Data shown
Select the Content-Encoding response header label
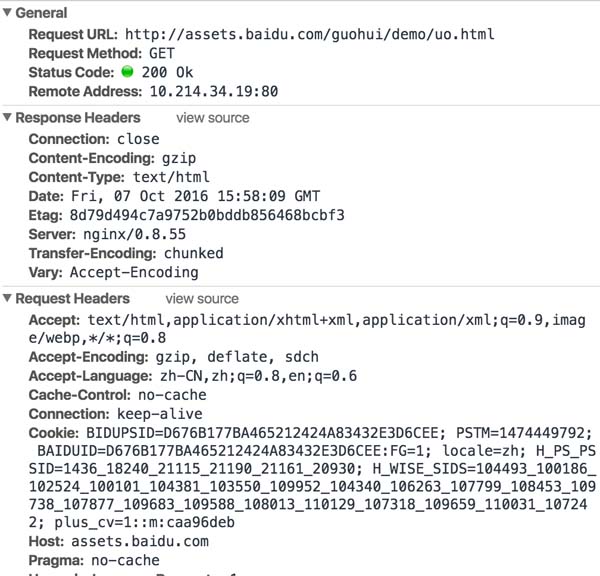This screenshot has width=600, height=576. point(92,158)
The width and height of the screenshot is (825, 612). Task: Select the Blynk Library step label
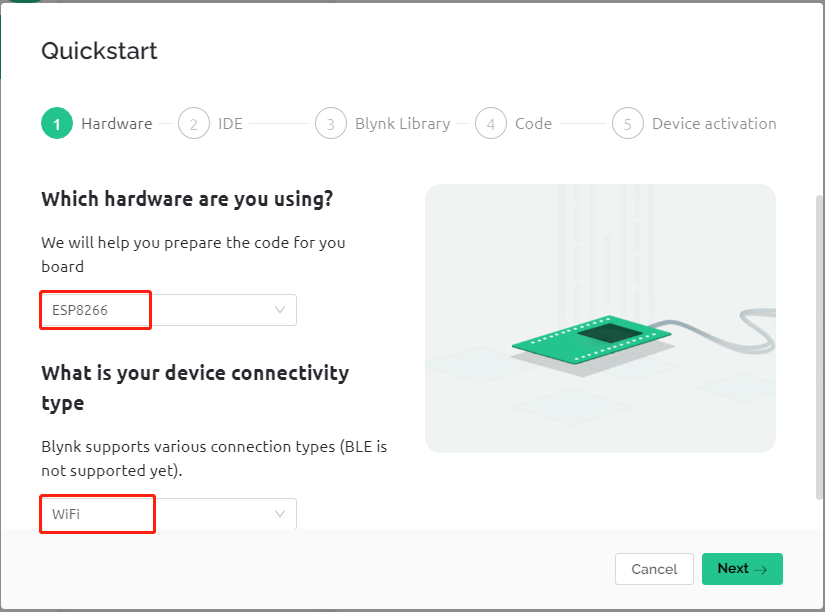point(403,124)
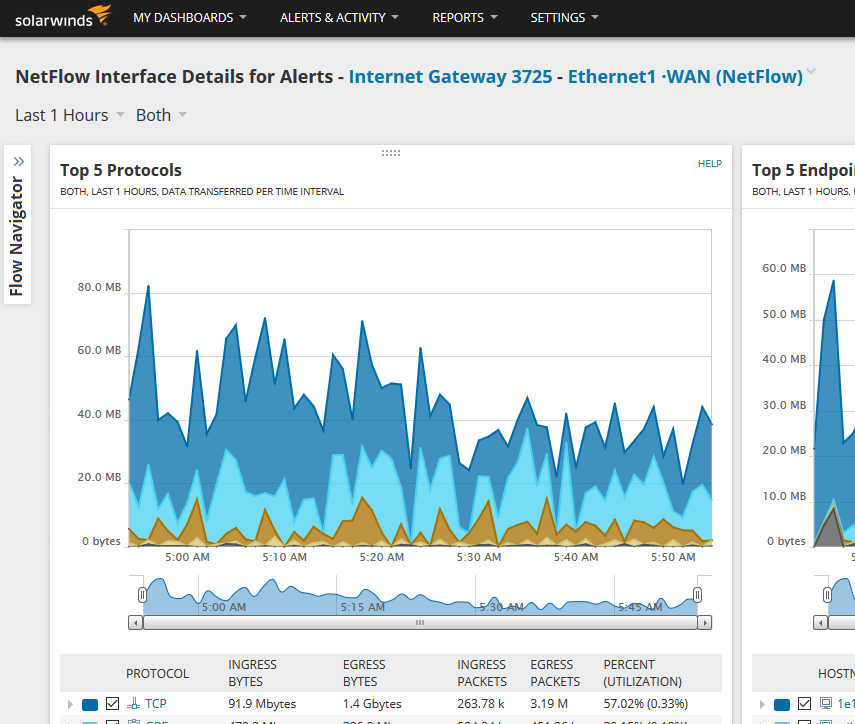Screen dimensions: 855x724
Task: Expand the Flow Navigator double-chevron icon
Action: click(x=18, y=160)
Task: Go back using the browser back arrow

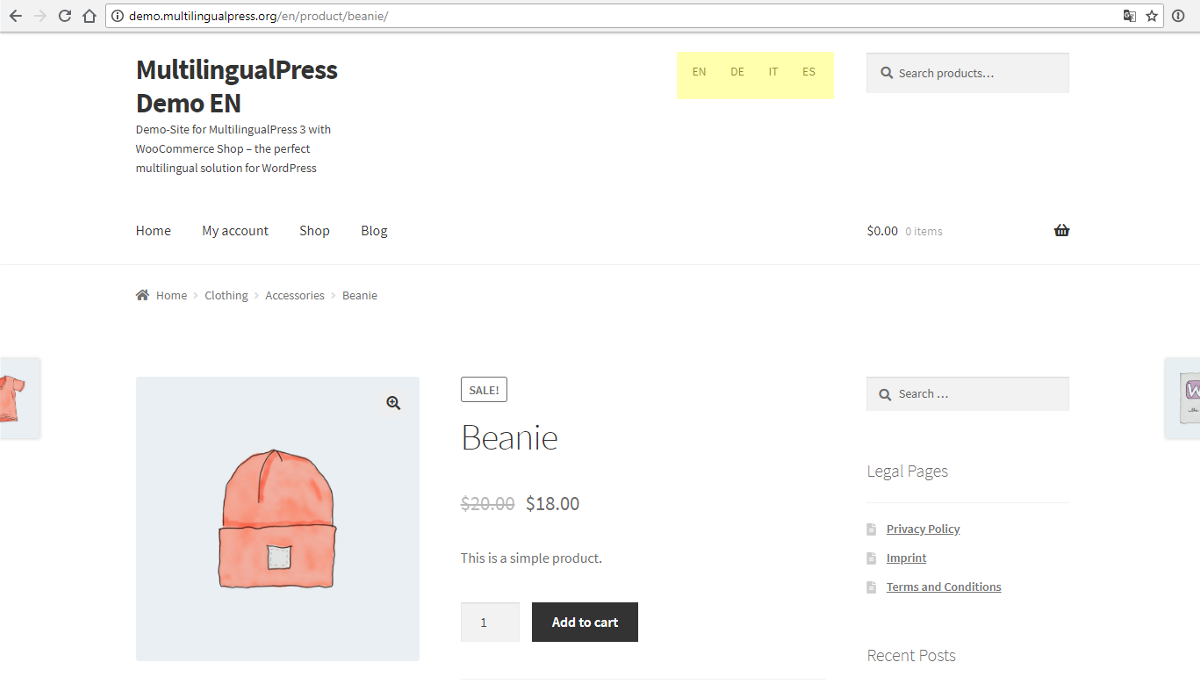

Work required
Everything in the data except the pictures should be restated word for word.

Response area
Select the Content-Encoding response header label
This screenshot has width=600, height=576. point(92,158)
The width and height of the screenshot is (825, 612). Task: Select the Blynk Library step label
point(403,124)
Screen dimensions: 855x724
Task: Expand the Flow Navigator double-chevron icon
Action: click(x=18, y=160)
Task: Go back using the browser back arrow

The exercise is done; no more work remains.